Faesc quer prorrogação do prazo para novas normas do leite

O leite produzido em território barriga-verde tem qualidade, mas parte dele ainda não atende plenamente as novas regras para produção de leite no país, instituídas pelas Instruções Normativas (INs) 76 e 77, de 30 de novembro de 2018, do Ministério da Agricultura, Pecuária e Abastecimento.
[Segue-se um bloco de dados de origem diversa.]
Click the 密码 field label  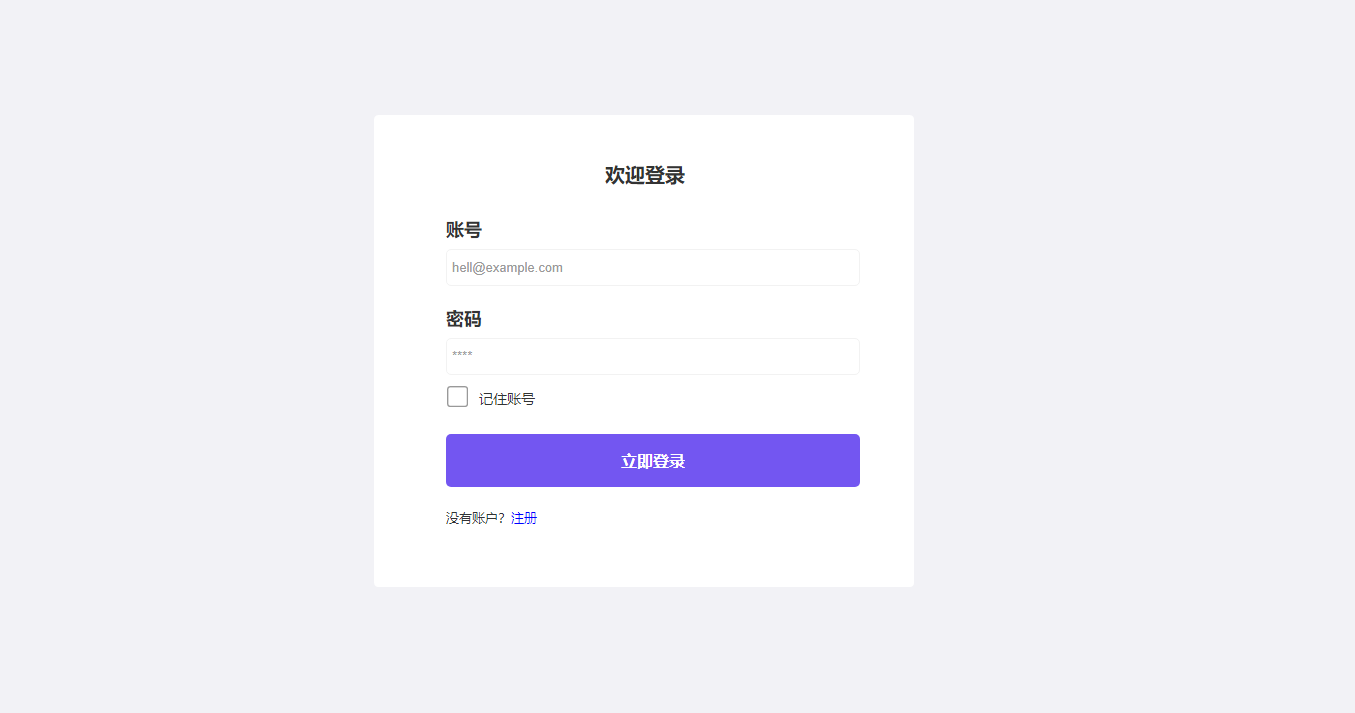(464, 319)
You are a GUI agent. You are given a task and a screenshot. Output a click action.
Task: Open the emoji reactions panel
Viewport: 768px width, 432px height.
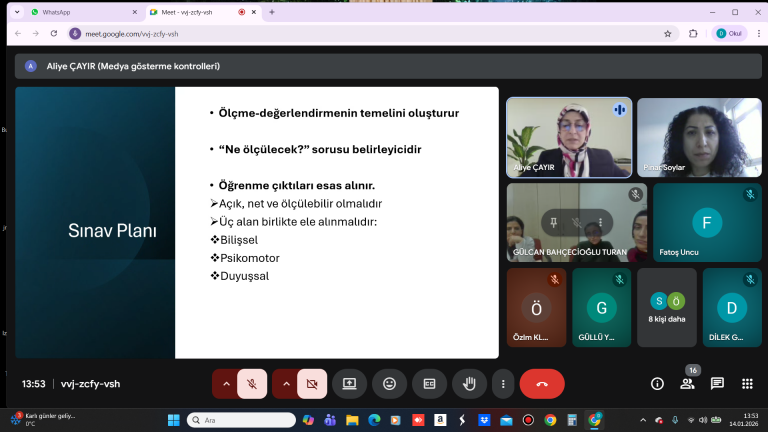389,383
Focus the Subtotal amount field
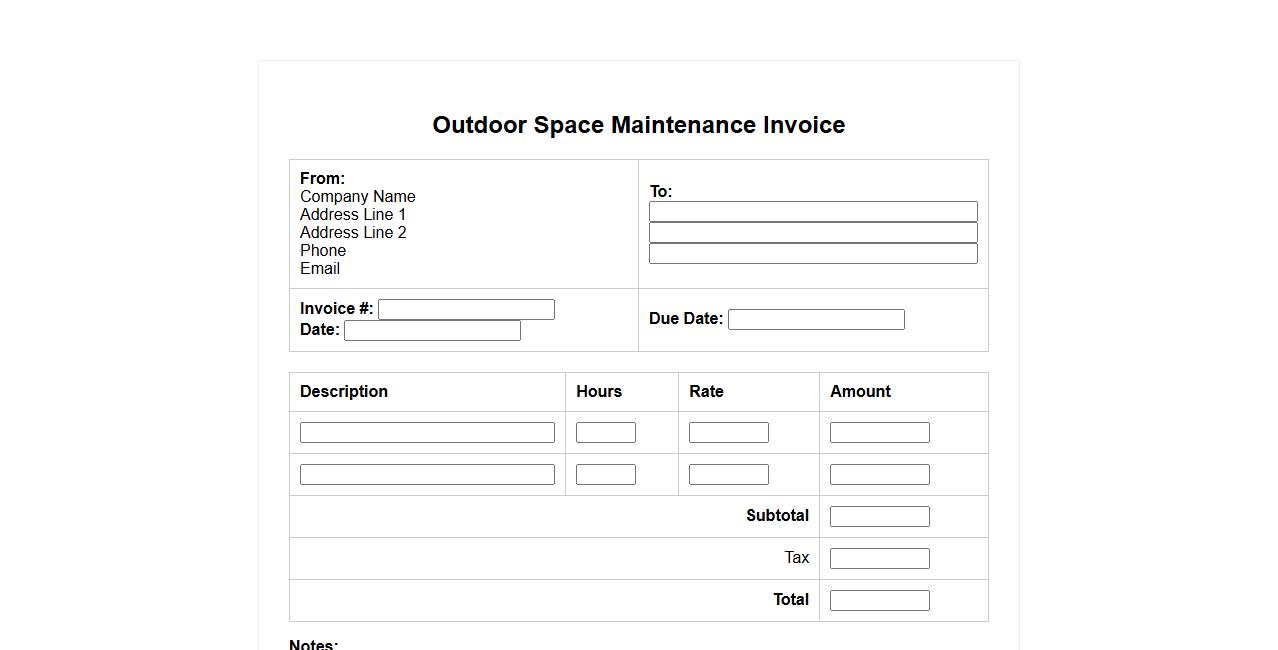 click(880, 517)
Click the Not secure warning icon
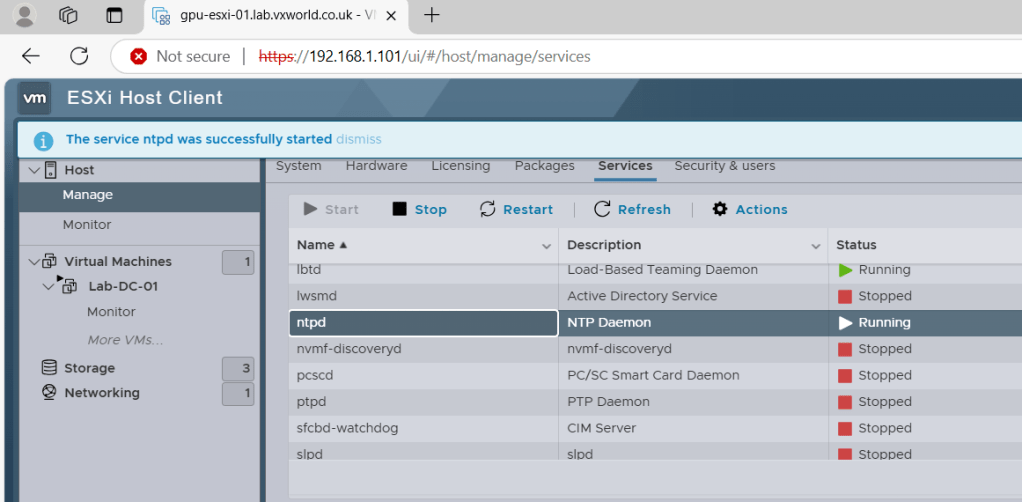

Por essa razão, a Federação da Agricultura do Estado de Santa Catarina (Faesc) está solicitando ao Ministério a postergação por mais dois anos do início da vigência das normas, originalmente prevista para o dia 30 deste mês de maio.

As instruções normativas trazem os regulamentos técnicos para identidade e qualidade do leite cru, do leite pasteurizado e do leite pasteurizado tipo A. Também tratam dos novos critérios para obtenção de leite de qualidade e seguro ao consumidor e que englobam desde a organização da propriedade, instalações e equipamentos, até a formação e qualificação dos produtores rurais, o controle sistemático de mastites, entre outros assuntos.

         O presidente da Faesc José Zeferino Pedrozo justifica o pedido, citando os trabalhos científicos sobre a realidade atual da qualidade leite no Brasil apresentados na Câmara Setorial do Leite pelos pesquisadores Mônica Pinho Cerqueira e Marcelo Bonnet Alvarenga.

         O primeiro estudo analisou dados de 12 grandes empresas do setor e que estão entre as melhores. O resultado mostrou que mais de 70% das amostras analisadas estão acima de 900 mil. A conclusão é que não há como exigir os limites estabelecidos pela IN 76 no dia 30 de maio de 2019. A média geral passa de 80% de inconformidade.

         O segundo estudo mostrou a influência da refrigeração sobre a contagem de CPP (contagem padrão em placas) do leite nos silos. Ficou evidenciado que a qualidade do leite na fazenda, a partir de uma boa higiene é o principal fator que leva a altas contagens de CPP nos silos. Outros fatores, como a baixa qualidade dos resfriadores, a produção de leite pulverizada em grande número de produtores, e as rotas muito longas, com tempos longos para a chegada na indústria, interferem na qualidade final. A infraestrutura precária de energia, estradas, tipos de veículos também atrapalham. “Essas questões não terão solução no curto prazo”, argumenta Pedrozo.

         Essas conclusões fundamentaram pedido ao Ministério da Agricultura para ajustes em quatro questões antes do dia 30 de maio próximo.   A exigência da contagem de CPP nos silos com valor de 900 mil deverá ser adiado. A temperatura de chegada do leite, em máximo de 7 graus centígrados, deverá ser revisto. A exigência de análise de resíduos de medicamentos em amostras mensais de cada produtor é medida impossível de ser atendida na entrada em vigor das novas normas.

         A sugestão da Comissão Setorial do Leite é de propor um plano de recuperação e não de exclusão aos produtores de leite que – após a média móvel de três meses – apresentarem inconformidades e não atingirem os novos padrões de qualidade. “A ideia é recuperar e não expulsar”, assinala Pedrozo.

O dirigente sustenta que as exigências das Instruções Normativas 76 e 77 são impraticáveis em face da atual realidade do leite brasileiro.